The extract vs live connection decision for ad-hoc reporting in Tableau is fundamentally about balancing three competing priorities: performance, data freshness, and system load. Based on your 200-user base and ERP backend, here’s how to think through each tradeoff:
Extract vs Live Connection Tradeoffs:
EXTRACTS - Best for:
- Historical analysis and trending (last 12 months sales, YoY comparisons)
- Reports with complex calculations that would burden ERP database
- Dashboards accessed by many users simultaneously (extracts cache results)

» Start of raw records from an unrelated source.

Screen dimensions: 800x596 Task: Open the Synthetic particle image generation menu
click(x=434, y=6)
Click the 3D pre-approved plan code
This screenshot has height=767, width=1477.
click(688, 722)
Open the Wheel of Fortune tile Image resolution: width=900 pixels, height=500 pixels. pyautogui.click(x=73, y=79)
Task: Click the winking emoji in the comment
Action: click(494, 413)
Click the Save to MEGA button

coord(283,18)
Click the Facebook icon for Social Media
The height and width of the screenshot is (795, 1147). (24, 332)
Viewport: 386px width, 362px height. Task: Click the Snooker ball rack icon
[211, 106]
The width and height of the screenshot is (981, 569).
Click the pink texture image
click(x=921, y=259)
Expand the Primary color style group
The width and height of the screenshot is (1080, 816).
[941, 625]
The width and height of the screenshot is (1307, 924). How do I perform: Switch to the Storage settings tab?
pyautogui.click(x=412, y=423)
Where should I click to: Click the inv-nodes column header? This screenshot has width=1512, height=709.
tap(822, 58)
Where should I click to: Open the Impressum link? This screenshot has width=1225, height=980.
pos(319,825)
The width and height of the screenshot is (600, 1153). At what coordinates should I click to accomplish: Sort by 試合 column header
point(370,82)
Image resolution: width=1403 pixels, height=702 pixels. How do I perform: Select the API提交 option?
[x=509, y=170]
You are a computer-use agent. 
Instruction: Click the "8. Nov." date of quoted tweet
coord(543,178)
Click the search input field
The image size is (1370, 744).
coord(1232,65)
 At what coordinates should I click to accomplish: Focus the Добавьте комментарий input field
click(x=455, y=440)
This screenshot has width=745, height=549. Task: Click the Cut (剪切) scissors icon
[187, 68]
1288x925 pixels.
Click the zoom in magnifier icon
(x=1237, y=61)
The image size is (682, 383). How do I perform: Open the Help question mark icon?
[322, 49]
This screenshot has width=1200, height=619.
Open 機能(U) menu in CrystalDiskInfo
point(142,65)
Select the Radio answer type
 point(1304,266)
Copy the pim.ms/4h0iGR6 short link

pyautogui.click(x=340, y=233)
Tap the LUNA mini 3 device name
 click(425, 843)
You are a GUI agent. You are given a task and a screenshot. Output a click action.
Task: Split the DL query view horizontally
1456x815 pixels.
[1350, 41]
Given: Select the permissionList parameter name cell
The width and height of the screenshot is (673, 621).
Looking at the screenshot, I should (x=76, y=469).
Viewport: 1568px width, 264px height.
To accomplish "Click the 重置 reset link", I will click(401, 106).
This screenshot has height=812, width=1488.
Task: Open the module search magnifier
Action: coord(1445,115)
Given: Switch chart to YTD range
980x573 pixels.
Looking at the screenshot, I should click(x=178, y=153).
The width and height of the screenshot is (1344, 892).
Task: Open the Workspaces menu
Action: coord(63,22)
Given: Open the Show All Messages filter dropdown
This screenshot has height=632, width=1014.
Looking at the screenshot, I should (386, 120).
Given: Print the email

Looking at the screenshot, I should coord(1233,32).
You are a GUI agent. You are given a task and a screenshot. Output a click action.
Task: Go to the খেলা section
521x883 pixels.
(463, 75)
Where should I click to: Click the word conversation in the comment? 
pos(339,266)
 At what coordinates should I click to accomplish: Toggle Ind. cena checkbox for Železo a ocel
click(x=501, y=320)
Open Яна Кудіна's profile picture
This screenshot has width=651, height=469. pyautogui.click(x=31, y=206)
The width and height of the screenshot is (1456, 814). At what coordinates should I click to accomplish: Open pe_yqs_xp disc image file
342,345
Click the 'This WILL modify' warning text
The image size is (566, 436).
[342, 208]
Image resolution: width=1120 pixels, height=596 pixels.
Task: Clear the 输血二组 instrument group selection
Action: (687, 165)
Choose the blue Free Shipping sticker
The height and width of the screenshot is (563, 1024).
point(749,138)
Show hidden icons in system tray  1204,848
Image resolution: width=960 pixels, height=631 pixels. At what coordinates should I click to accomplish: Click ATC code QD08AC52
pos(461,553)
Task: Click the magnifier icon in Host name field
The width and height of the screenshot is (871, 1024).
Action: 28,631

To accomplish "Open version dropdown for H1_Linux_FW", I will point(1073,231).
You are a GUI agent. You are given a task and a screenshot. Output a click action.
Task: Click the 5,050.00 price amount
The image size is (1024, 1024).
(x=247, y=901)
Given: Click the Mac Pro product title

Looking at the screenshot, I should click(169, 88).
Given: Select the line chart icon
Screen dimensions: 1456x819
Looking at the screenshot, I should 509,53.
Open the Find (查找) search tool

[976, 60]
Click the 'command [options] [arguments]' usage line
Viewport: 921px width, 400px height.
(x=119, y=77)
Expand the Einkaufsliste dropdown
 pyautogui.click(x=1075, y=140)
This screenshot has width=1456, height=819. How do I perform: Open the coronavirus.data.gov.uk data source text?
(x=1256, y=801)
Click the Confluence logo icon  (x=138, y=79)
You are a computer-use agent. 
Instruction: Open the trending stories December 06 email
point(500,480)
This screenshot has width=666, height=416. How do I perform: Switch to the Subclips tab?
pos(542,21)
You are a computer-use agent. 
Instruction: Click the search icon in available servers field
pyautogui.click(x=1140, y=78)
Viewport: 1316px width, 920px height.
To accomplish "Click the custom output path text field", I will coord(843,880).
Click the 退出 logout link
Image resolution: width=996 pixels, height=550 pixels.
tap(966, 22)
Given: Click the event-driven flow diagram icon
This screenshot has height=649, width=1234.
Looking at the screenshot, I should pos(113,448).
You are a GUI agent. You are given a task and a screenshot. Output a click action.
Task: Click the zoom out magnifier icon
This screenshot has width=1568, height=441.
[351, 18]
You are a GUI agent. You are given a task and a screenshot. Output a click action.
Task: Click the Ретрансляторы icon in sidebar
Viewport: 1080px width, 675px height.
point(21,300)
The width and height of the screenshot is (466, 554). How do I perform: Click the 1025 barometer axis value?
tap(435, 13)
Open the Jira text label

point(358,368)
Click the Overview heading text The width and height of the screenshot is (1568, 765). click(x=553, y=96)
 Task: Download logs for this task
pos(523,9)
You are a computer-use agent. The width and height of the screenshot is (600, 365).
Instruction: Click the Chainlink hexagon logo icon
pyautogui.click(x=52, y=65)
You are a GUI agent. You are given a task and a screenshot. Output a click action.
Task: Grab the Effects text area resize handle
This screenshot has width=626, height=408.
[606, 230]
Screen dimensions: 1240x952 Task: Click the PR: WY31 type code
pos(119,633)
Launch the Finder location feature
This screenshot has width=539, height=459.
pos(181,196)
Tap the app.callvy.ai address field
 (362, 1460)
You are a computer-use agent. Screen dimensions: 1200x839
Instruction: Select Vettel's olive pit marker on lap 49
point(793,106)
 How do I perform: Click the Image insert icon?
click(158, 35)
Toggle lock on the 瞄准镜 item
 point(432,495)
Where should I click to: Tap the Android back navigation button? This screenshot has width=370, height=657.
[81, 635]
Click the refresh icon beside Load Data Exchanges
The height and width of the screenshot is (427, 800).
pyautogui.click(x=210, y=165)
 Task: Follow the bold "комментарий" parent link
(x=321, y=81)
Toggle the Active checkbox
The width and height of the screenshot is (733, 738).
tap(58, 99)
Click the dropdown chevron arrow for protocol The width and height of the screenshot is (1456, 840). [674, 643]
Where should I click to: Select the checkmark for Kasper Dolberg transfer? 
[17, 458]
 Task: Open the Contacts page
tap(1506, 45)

- Scenarios where data latency of 4-24 hours is acceptable
- When you need consistent data snapshots for compliance/audit purposes
Pros: Predictable fast performance (sub-second), minimal ERP load, supports complex calculations
Cons: Data staleness (4-24 hours old), storage overhead, refresh scheduling complexity
LIVE CONNECTIONS - Best for:
- Operational dashboards requiring current-hour data (today’s shipments, open orders)
- Transactional lookups (order status, customer account balance)
- Data that changes frequently and business decisions depend on latest values
- Exploratory ad-hoc analysis where users need to drill into latest details
Pros: Real-time data access, no storage overhead, always current
Cons: Query performance varies (2-10 seconds typical, up to minutes for complex queries), heavy ERP database load with 200 concurrent users, limited calculation performance
ERP Query Performance Considerations:
With 200 users running ad-hoc queries against ERP via live connections, you’ll face:
- Database connection pool exhaustion (ERP systems typically limit concurrent connections to 100-200)
- Query contention during peak business hours (9-11 AM, 1-3 PM)
- Slow performance for reports with multiple table joins (5+ tables)
- Risk of poorly written user queries impacting ERP operational performance
Mitigation strategies:
- Implement query governor in ERP to limit Tableau query runtime (kill queries exceeding 60 seconds)
- Create read-replica database specifically for Tableau reporting (isolates analytics load from operational ERP)
- Use Tableau’s query caching and performance recording to identify slow queries
- Educate users on efficient data source design (avoid Cartesian joins, limit row returns)
Data Latency Considerations:
The key question: How old can data be before business value degrades?
- Real-time required (< 5 minutes): Operational dashboards, inventory allocation, fraud detection → LIVE CONNECTION
- Near-real-time acceptable (1-4 hours): Sales pipeline, customer service metrics, daily operations → INCREMENTAL EXTRACTS with 2-4 hour refresh
- End-of-day acceptable (24 hours): Financial reporting, trend analysis, strategic planning → NIGHTLY EXTRACTS
- Historical only (weekly/monthly): Compliance reports, annual planning, archived data → WEEKLY EXTRACTS
For your 200 users, segment by use case:
- 60% likely need end-of-day data (nightly extracts)
- 25% need near-real-time (4-hour incremental extracts)
- 15% need real-time (live connections with query optimization)
Recommended Hybrid Architecture:
-
Primary Data Layer (Extracts):
- Core dimensional data (customers, products, GL accounts) - nightly refresh
- Historical transactional data (orders, shipments, invoices older than 2 days) - nightly refresh
- Aggregated metrics (daily sales by region, monthly inventory turns) - early morning refresh
- Covers 80% of ad-hoc reporting needs with fast performance
-
Operational Data Layer (Live Connections):
- Current day transactions (today’s orders, shipments in last 4 hours)
- Real-time inventory positions
- Customer account balances
- Covers 15% of needs requiring current data
-
Near-Real-Time Layer (Incremental Extracts):
- Sales pipeline and opportunity data - refresh every 2 hours
- Customer service tickets - refresh every 4 hours
- Covers 5% of needs for recent but not real-time data
Implementation Guidance:
- Publish extract-based data sources as certified data sources in Tableau Server (users see “Certified” badge)
- Name live connection data sources clearly: “ERP Live - Use for Real-Time Only”
- Create data source usage guidelines: “For reports on data older than yesterday, use certified extracts. For today’s transactions, use live sources.”
- Monitor query performance via Tableau Server admin views - identify and optimize slow queries
- Implement row-level security consistently across both extract and live data sources
Performance Benchmarks to Target:
- Extract-based dashboards: < 3 seconds load time for 80% of views
- Live connection dashboards: < 8 seconds for simple queries, < 30 seconds for complex ad-hoc reports
- Extract refresh times: < 30 minutes for incremental, < 2 hours for full nightly refresh
The hybrid approach gives you the best of both worlds: fast, reliable performance for most ad-hoc reporting via extracts, with live connections available for the subset of use cases that truly require real-time data. This balances user needs, system performance, and ERP database load effectively for a 200-user Tableau deployment.